Feature: What Happens When One of the World’s Leading Breast Cancer Doctors Gets Breast Cancer?

After treating and advocating for breast cancer patients for more than a decade, Dr. Marisa Weiss received a diagnosis of her own.

And so a decade ago, Marisa came up with a place for women to go. Back then, the randomness of the Internet still seemed at odds with the precision and authority of medicine. Marisa understood how that could change, and she created a website out of her home office. Now, more women go to Breastcancer.org to find medically vetted information and to talk to each other in the dead of night about their confusion and despair than anyplace else. Women not only in America and Europe, but in countries like Uganda and Vietnam. Nine million visits from 229 countries in the past year.

So this wasn’t just any doctor getting sick. And Marisa, well, the question arose immediately how Marisa would deal with this. She’s not like the rest of us. There are a lot of stories about her around-the-clock energy, about how she connects so closely with patients, and there are also a lot of stories like this one: When her sister Alice was a freshman at Penn, Marisa, a high-school senior, visited her. They went to a deli near campus, and Alice spotted a guy she was interested in at another table.

Does he know about that? Marisa asked.

He didn’t.

Then you need to go talk to him.

Alice didn’t think that was a very good idea.

You need to go over to his table.

No.

If you don’t go talk to him, I am going to climb up on this table, and I am going to start shouting your name.

Alice didn’t move.

Marisa started climbing up on the table.

She was 17 then; she’s 51 now. She hasn’t changed — not in that way. She’s still quite happy to climb up on tables in delis, so to speak, in pursuit of what she wants.

But this was different. How was Marisa Weiss going to take on breast cancer? A challenge of a different order. The disease that women fear the most.

That people in Marisa’s orbit
— her patients, especially — were stunned by her diagnosis makes no sense, at least not logically. As Marisa herself says, “You don’t get frequent flier miles” against bad news simply for doing what she does.

But there’s sense, and then there’s how we feel.

That’s something I know about all too well, because my wife, Karen, was diagnosed with breast cancer four years ago, and it came back this spring. Both times, she went to see Marisa.

Breast cancer is complicated not just medically, but emotionally. It’s the most common cancer women get — in this country, one out of eight will get a diagnosis at some point in their lives — and it’s often aggressive. That engenders fear that can complicate treatment decisions and recovery. My wife assumed, when she was diagnosed the first time: I am going to die.

As a physician, Marisa cuts through that. Seeing her, you forget for a moment that she’s even the doctor, because, as Karen says, “You never feel that she has anywhere else to be except with you.” Her irreverence — Okay, she’ll say, starting her exam, it’s time to see the girls — lowers the temperature in a way medical school doesn’t teach.

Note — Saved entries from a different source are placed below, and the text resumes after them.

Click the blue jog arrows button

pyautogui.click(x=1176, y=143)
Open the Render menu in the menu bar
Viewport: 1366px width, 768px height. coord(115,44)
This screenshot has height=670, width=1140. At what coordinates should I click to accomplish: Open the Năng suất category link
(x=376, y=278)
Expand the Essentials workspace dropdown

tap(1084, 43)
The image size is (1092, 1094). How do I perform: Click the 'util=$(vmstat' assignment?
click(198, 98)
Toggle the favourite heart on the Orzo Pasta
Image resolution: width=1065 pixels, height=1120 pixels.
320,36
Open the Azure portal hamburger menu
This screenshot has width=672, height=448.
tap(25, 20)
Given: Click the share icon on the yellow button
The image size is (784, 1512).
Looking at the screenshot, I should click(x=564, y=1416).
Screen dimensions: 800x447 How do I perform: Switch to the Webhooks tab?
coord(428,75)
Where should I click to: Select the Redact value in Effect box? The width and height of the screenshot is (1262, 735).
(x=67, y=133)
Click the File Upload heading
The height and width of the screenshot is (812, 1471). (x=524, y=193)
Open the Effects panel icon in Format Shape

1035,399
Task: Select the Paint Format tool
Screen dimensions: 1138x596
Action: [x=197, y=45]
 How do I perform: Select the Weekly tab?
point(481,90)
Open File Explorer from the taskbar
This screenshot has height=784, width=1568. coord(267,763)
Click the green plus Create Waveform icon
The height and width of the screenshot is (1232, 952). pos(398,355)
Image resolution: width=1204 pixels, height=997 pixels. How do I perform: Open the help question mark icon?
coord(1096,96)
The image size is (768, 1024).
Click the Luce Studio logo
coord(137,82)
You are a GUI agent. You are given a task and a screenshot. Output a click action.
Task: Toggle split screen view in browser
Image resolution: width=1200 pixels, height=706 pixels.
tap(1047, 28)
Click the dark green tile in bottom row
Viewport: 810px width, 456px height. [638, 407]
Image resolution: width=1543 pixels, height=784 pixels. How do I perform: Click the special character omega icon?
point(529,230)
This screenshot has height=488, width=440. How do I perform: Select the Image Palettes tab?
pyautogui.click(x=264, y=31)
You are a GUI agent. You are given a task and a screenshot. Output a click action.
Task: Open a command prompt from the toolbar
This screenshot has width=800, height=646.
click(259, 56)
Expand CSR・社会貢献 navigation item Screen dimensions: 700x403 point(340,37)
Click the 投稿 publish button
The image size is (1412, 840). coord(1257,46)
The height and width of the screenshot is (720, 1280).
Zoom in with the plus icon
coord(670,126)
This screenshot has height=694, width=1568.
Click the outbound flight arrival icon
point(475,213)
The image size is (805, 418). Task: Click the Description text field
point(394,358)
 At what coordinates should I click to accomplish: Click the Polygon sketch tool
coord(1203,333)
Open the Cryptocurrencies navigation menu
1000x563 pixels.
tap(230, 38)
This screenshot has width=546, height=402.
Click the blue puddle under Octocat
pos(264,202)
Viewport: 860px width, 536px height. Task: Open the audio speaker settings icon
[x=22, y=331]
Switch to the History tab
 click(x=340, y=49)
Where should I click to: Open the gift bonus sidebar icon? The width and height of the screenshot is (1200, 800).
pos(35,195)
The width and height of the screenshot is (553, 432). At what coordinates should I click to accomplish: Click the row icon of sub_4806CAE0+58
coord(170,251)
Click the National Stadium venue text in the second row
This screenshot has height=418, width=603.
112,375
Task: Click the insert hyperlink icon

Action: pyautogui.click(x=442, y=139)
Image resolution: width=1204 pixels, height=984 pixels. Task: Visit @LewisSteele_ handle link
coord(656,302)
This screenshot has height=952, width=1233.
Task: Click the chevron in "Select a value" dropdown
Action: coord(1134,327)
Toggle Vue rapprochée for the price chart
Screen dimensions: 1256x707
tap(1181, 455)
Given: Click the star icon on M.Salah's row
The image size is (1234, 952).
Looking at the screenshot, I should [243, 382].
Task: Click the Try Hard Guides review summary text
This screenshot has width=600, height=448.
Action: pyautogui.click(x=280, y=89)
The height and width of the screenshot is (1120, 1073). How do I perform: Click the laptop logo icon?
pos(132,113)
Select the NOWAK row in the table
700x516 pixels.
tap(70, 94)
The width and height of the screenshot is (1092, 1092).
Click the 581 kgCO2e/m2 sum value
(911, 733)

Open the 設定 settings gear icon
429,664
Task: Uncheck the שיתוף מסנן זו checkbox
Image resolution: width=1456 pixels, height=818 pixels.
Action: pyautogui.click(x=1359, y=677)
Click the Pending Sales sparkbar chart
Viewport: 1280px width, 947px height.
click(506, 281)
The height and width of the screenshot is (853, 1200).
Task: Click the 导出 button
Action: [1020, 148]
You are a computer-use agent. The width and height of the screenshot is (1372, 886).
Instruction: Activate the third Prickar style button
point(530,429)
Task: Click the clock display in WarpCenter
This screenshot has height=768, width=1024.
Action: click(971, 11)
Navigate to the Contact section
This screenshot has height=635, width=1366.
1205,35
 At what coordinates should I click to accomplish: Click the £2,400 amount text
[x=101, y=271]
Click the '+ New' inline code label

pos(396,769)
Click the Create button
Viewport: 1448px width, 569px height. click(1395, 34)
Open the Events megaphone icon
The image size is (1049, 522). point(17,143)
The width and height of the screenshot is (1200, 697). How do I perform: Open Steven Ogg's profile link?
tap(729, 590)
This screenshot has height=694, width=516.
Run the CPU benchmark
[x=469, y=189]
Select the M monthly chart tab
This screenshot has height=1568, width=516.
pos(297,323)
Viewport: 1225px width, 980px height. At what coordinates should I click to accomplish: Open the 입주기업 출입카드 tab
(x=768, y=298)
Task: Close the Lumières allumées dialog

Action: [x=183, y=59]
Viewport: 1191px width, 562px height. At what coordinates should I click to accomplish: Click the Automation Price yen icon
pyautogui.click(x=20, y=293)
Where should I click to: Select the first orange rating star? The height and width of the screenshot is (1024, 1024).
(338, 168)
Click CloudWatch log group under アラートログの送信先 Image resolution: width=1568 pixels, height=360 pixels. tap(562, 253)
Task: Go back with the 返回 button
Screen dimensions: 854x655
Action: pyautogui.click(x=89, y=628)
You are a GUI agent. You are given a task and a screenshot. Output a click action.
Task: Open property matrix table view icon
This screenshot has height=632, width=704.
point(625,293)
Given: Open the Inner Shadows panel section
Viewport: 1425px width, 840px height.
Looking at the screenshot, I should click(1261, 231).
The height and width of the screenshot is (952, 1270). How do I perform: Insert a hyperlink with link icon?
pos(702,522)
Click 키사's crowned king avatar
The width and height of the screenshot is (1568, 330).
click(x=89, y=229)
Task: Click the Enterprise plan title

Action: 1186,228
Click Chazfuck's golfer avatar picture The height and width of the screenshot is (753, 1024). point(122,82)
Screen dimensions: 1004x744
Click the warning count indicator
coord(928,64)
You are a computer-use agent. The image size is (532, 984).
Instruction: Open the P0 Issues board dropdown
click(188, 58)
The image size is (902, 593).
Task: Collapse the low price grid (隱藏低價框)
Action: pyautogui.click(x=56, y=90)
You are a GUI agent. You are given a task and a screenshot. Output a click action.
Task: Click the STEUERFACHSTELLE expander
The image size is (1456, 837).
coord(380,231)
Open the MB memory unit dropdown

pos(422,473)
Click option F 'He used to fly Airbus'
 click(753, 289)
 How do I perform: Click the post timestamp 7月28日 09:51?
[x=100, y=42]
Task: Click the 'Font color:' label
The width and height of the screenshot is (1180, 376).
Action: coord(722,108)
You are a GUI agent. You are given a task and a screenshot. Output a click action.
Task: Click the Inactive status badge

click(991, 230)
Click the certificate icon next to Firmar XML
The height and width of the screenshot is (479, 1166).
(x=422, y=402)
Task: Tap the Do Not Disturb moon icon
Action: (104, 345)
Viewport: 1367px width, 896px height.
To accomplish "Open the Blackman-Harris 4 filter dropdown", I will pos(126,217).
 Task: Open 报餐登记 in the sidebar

That’s why there was shock in the lives she has touched over the inherent unfairness: If Marisa can get hit by this, too …  

She knew that telling her three children, all in college at the time, would be the hardest thing. In late April, they were going into finals, and she risked screwing up their school year with this news. But finals or not, she wasn’t postponing her treatment. They had to know.